Pengawasan Pemilu Berbasis Masyarakat

Oleh :
Agus Bintoro
Pernah bekerja sebagai wartawan dan fasilitator PNPM Mandiri Perdesaan.

Community based monitoring (CBM) atau pengawasan berbasis masyarakat  selama ini cukup efektif  digunakan dalam program-program pembangunan.  Alasannya sederhana. Institusi yang secara resmi bertugas melakukan pengawasan tidak memiliki tenaga dan waktu yang cukup untuk terus-menerus mengawasi program pembangunan dari perencanaan, pelaksanaan, hingga purna laksana.
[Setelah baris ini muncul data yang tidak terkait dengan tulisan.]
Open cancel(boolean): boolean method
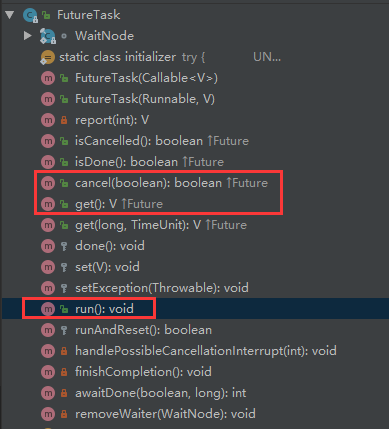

Penulis memiliki beberapa pengalaman menarik terkait CBM saat bekerja sebagai fasilitator PNPM Mandiri Perdesaan. Setiap tahun para stake holder desa dilatih dalam kegiatan pembangunan desa, agar pembangunan benar-benar tepat sasaran dan dikelola dengan  benar. Di sini perlu pengawasan bersama dari  masyarakat, selain BPD sebagai institusi resmi juga dipertajam dalam mengawasi  kegiatan pembangunan.
Hasil CBM cukup efektif. Kader-kader  CBM  secara dini akan menyampaikan jika ada  penyimpangan. Sehingga penyimpangan yang lebih fatal dapat dicegah. Misalnya, pengalihan  usulan, program  tidak sesuai RPJMDes,  pelaksanaan  tidak sesuai RAB dan desain, dan  sebagainya.
Bagaimana jika CBM diterapkan dalam sistem pengawasan Pemilu?  Tentu, semakin banyak anggota masyarakat yang aktif dalam kegiatan pengawasan Pemilu, akan menjadikan Pemilu lebih bekualitas dan kredibel. Demokrasi tidak akan dibajak  dan  dirampas oleh kekuatan jahat  yang menghalalkan semua cara untuk mendapatkan kekuasaan.
Pengawasan Pemilu berbasis masyarakat ini  juga sangat relevan  dengan slogan Bawaslu sekarang. “Bersama Rakyat Awasi Pemilu, Bersama Bawaslu Tegakkan Keadilan Pemilu”.
Tentang pentingnya mengajak peran serta masyarakat ini juga telah disampaikan oleh Ketua Bawaslu. “Bawaslu mengajak rakyat untuk terlibat mengawasi Pemilu,” kata Ketua Bawaslu, Abhan di Jakarta, Rabu, 21/6/2017 (Kompas.com).
Pengawasan Pemilu yang menjadi Tupoksi Bawaslu sebagaimana disebutkan dalam Undang-Undang  No. 15 tahun 2011 tentang Penyelenggara Pemilu, akan lebih efektif bila banyak melibatkan peran masyarakat. Ini perlu manajemen khusus, manajemen pengawasan Pemilu berbasis masyarakat.
Masyarakat perlu difasilitasi dan diberi akses seluas-luasnya dalam program pengawasan. Harapannya, kegiatan pengawasan dilaksanakan masyarakat secara sukarela dan senang hati. Kegiatan pengawasan didasari semangat untuk mewujudkan  pemilu yang benar-benar berkualitas dan kredibel.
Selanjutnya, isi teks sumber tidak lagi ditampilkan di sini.